Kaylan Bigun[6] won 
Cooper Woestendick[11] (lost rd 1)
Jack Kennedy
Ian Mayew
Maxwell Exsted (lost rd 1)
Matthew Forbes (Lost rd 1)
Jagger Leach[14]
Noah Johnston[Q]
Ronit Karki[Q]

Tyra Grant[2] won
Kaitlyn Rolls[9] (lost rd 1)
Iva Jovic[14]
Thea Frodin won
Shannon Lam (lost rd 1)
Kristina Penickova[16]
Kate Fakih won
Christasha McNeil (lost rd 1)
Monika Ekstrand (lost rd 1)
Mia Slama(lost rd 1)
Claire An won


Colin said...

It's my first year closely following these championships, so apologies for asking a question that's surely been addressed before: why does the NCAA not schedule an off day between the team championship match and the singles championship?
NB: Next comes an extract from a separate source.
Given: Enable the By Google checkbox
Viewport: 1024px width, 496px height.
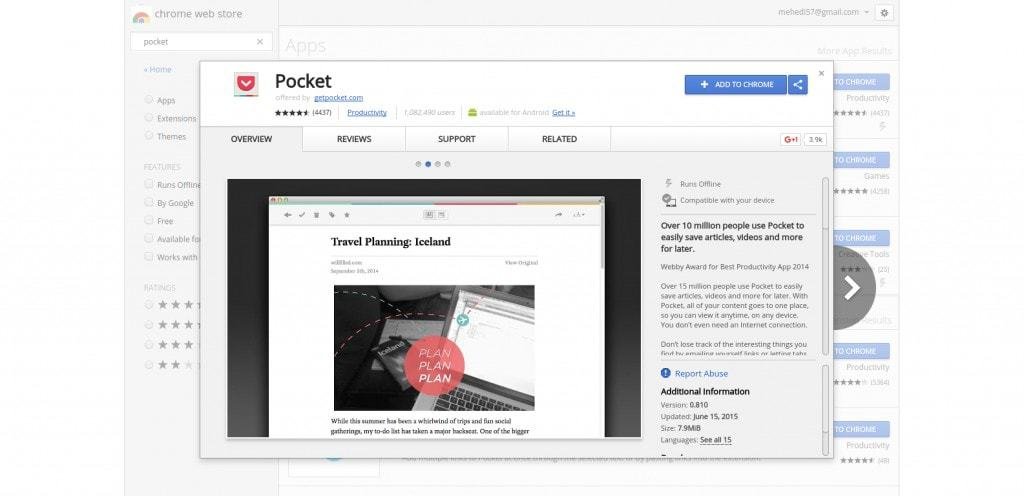Looking at the screenshot, I should pyautogui.click(x=149, y=203).
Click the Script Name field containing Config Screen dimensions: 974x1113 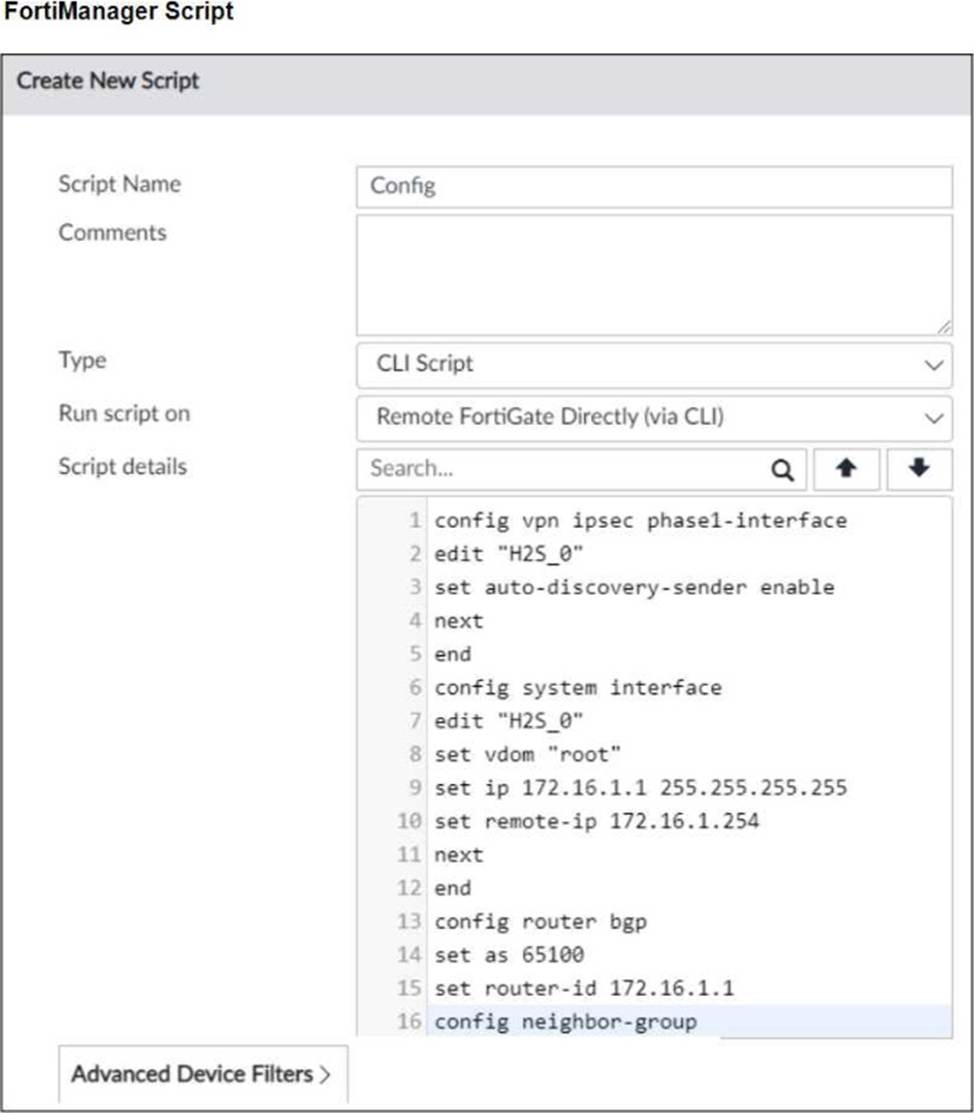click(x=654, y=187)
Moot point now with the change in calendar for this event next year, but it was tough watching Jonah Braswell play so well last night against Cassone, only to physically run out of gas late in the third set.

Colette Lewis said...

There was a day off last year and it was great, but that was related to the combined event with D-III in Lake Nona. The complaint that led to the separation of team and individuals is that the tournament is too long, so I don't think inserting an off day was ever really considered long-term and as you said, it's now moot, at least for the two-year trial.

Homie said...

Hi Colette

I would like to know if cracked racquets intentionally hid the fact that the team matches could be seen individually on Web.Track.Tennis or is it only the Individual tournament matches could be seen on that sight. It would be awful if that happened. Nobody can watch a college tennis match the way ESPN+ presented it. No disrespect to Alex, he always does the best he can and is a great help in promoting college tennis.

Colette Lewis said...

They did not. As rights holders CR could do that, but as they are entirely about growing and promoting the college game, they are generously opening up those streams. Unfortunately, getting the NCAA website updated is a cumbersome process, not in CR's control.

Colin said...

Worth noting that Gruskin did in fact tweet a link to the web streams, and made clear a number of times they were available. Certainly didn't hide the fact they were out there.